I have never liked this approach. When the price of an initial investment goes up, I prefer to invest less, or nothing at all. Investing nothing at all is a fairly obvious approach when the price gets beyond your comfort zone. Investing less is not as obvious.
My rationale for investing less has to do with the fact that most venture investments involve multiple rounds. If you believe there will be additional opportunities to invest in the company and you really want to be involved, then you can invest less and reserve more funds to invest later in hopes that the risk reward of the investment improves. Since you will be an investor in the company, you will be shown those opportunities before or at least alongside new investors in future rounds.
Investing more when the price is too high makes no sense to me. If you are overpaying by 2x, doubling down feels like overpaying by 4x.
I think the root of this "doubling down on the overpay" issue is that many VCs manage large funds of other people's money and they really don't care so much about how much they invest in each deal. They are looking to buy large stakes in companies and hope that one or more turns into a big winner.
I try to invest as if I have a fixed amount of capital and it is my own capital (some of it is). I like to think that every investment we make takes funds away from other investments we can make, even though this is not actually true. Our firm could raise more money if we wanted it and needed it. But I think raising larger funds will ultimately lower the returns we can deliver to our investors and we have resisted doing that.

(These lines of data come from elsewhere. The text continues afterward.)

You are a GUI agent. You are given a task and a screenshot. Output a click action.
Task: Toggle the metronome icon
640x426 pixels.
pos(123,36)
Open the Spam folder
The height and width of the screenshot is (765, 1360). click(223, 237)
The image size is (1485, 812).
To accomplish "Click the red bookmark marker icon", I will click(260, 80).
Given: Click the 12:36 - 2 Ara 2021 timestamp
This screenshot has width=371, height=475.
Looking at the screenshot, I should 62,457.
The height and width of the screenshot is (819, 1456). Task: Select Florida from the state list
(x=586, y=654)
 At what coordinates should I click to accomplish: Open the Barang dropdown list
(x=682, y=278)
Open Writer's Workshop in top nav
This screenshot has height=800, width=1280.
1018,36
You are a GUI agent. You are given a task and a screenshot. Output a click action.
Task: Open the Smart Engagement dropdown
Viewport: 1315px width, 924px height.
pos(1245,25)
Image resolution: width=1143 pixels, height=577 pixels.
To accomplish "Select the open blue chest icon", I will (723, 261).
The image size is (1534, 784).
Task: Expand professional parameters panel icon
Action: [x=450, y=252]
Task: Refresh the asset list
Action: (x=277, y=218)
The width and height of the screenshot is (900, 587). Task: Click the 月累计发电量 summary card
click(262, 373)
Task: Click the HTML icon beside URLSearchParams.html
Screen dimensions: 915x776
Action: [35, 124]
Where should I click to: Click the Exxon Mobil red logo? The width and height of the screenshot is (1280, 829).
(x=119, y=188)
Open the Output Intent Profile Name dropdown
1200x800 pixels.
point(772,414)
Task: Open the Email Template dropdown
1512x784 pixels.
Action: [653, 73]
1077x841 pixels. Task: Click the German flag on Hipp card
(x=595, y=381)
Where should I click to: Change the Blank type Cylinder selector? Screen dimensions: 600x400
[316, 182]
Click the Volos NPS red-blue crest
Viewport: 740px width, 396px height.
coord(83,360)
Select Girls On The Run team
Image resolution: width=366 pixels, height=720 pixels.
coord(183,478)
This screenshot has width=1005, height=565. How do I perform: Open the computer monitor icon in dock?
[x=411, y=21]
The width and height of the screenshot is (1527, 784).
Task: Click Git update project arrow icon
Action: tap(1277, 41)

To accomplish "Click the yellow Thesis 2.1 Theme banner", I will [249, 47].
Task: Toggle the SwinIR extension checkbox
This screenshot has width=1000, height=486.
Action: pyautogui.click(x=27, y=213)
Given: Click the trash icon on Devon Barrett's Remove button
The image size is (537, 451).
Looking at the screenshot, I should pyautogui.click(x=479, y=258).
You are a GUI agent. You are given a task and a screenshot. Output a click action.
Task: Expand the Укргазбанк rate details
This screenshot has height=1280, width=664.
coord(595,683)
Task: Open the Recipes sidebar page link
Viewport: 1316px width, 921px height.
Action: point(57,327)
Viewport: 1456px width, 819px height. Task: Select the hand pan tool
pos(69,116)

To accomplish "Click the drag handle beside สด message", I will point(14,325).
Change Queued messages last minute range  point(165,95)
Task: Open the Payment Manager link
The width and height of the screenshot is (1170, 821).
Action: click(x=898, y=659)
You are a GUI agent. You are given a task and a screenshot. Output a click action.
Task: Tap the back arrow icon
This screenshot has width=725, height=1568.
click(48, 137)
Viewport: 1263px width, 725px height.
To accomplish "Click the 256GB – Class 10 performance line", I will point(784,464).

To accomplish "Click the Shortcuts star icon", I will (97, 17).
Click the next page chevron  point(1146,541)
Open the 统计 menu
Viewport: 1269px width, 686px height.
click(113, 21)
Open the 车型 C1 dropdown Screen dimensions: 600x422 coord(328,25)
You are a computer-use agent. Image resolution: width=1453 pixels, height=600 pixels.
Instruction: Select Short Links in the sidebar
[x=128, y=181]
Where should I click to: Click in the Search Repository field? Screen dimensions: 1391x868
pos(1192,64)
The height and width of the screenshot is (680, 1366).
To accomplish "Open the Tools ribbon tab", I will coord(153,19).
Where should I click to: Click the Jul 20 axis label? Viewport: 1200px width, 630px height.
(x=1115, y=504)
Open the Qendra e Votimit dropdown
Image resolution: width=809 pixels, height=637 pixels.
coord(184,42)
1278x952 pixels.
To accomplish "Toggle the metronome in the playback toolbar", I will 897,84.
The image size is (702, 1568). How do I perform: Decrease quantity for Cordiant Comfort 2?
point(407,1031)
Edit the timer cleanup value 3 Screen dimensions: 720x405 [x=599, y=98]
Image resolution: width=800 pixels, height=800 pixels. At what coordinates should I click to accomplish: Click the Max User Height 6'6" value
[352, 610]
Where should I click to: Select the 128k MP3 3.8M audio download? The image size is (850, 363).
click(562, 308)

So instead of being ownership focused, I prefer to be valuation focused. And the key figure I look at is average valuation of our entire investment. We take the total amount of capital we have invested in a company and divide it by our total ownership. We like that number to be as low as possible relative to the current value of the business. I believe that is the recipe for the best returns and that is what we seek to deliver to our investors.